*** Records for this exercise Section Begins ***
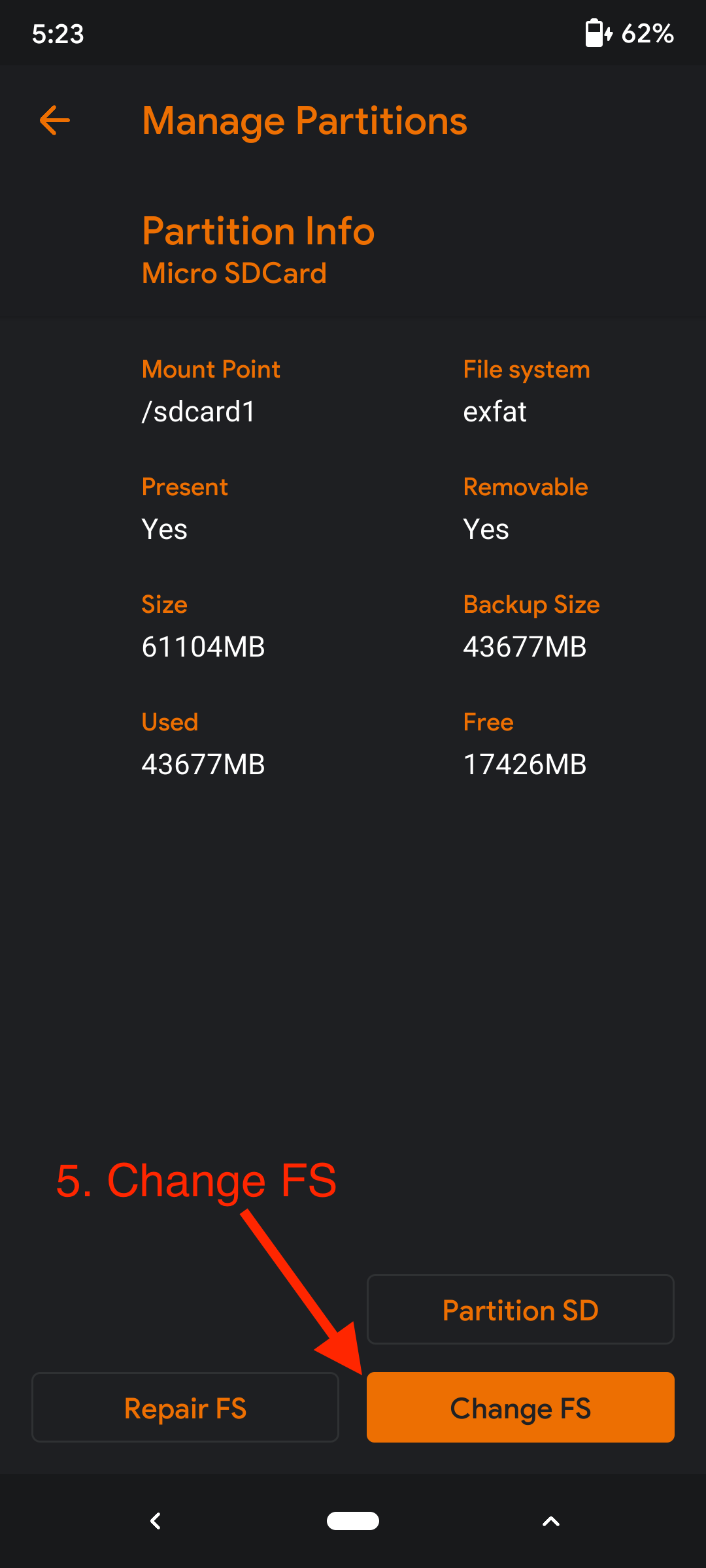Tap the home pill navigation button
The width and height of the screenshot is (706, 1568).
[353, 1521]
*** Records for this exercise Section Ends ***
*** Records for this exercise Section Begins ***
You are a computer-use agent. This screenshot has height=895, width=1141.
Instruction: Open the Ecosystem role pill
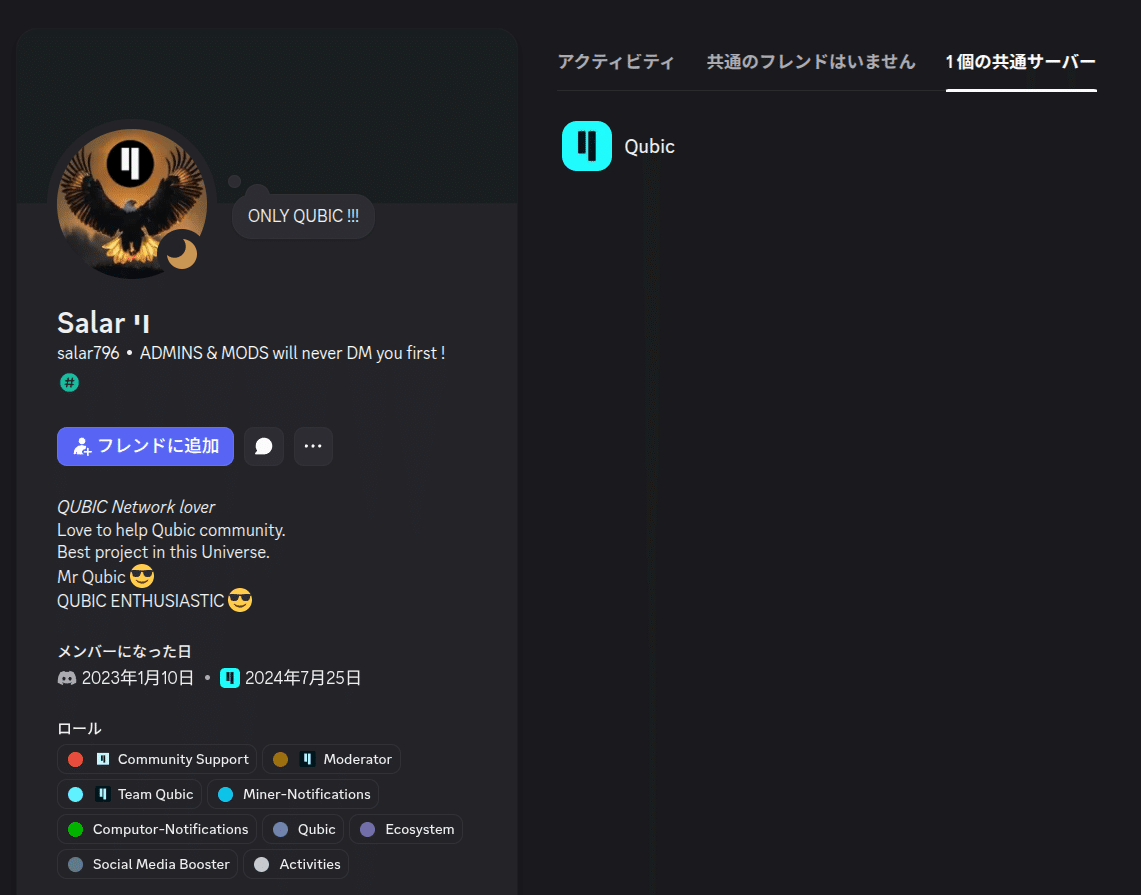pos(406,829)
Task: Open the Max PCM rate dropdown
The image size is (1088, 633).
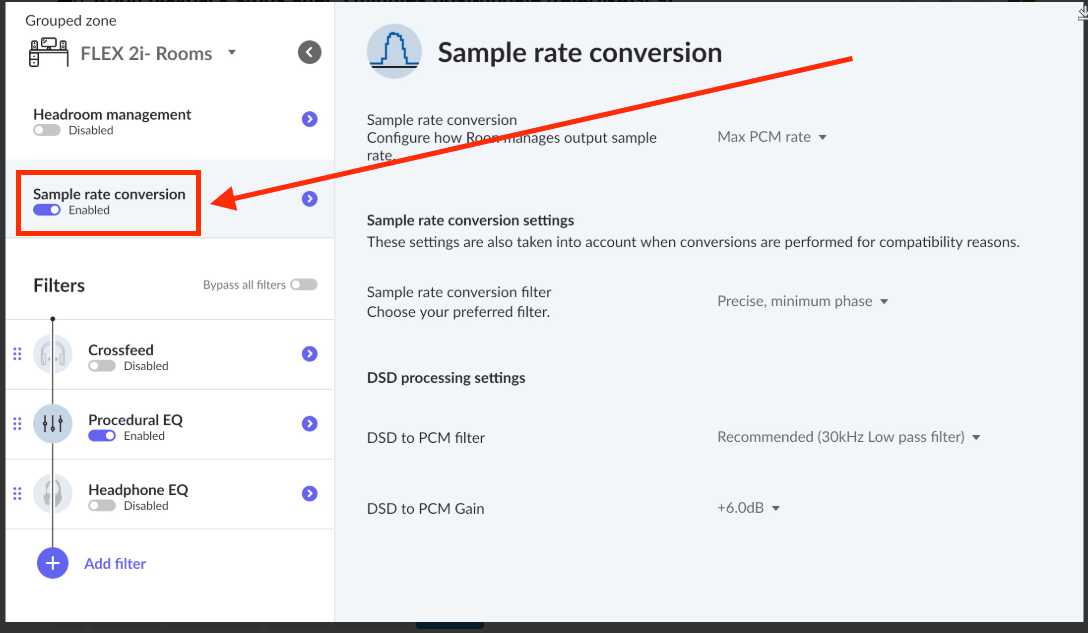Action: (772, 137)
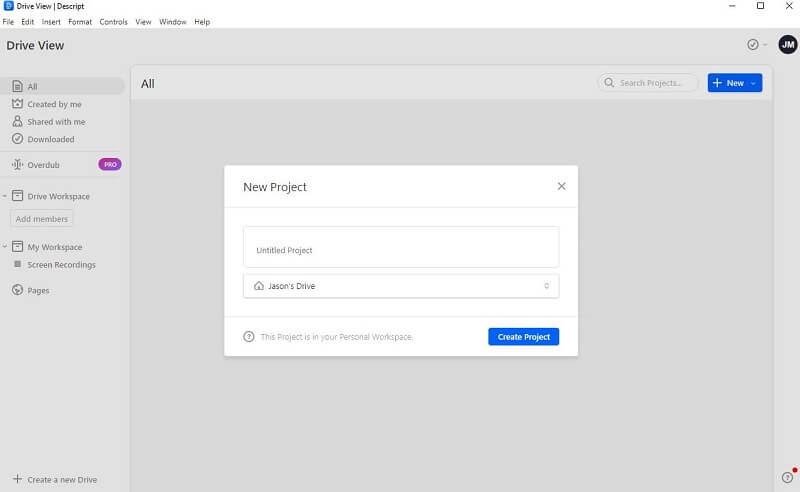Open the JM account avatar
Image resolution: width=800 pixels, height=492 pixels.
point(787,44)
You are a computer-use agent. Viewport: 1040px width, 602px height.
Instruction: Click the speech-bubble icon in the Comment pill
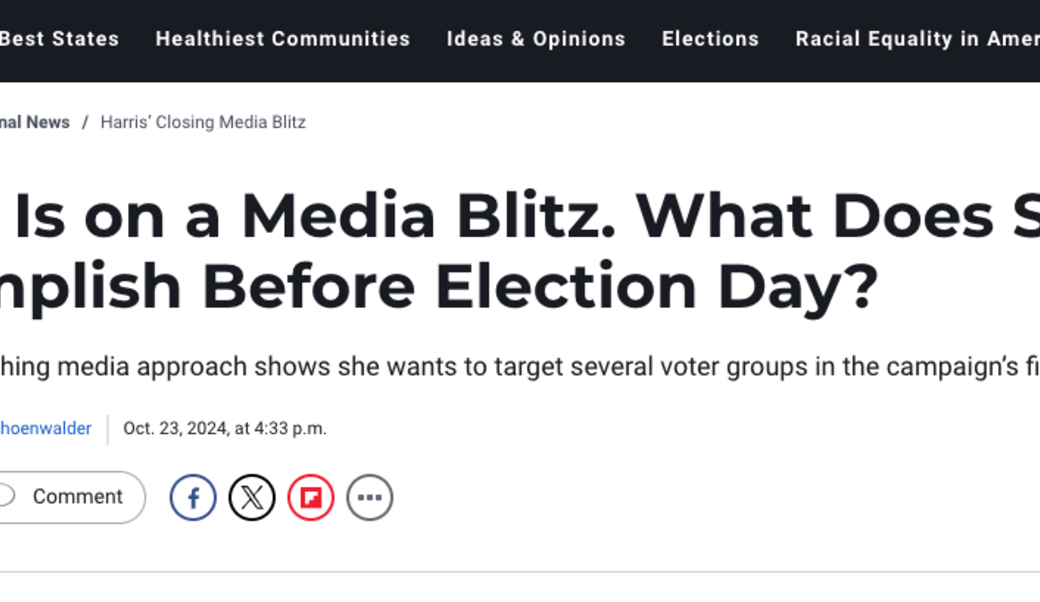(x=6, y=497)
*** Records for this exercise Section Ends ***
Problem statement> Copy each line above that contains the word "agent".

Task output>
You are a computer-use agent. This screenshot has height=895, width=1141.
You are a computer-use agent. Viewport: 1040px width, 602px height.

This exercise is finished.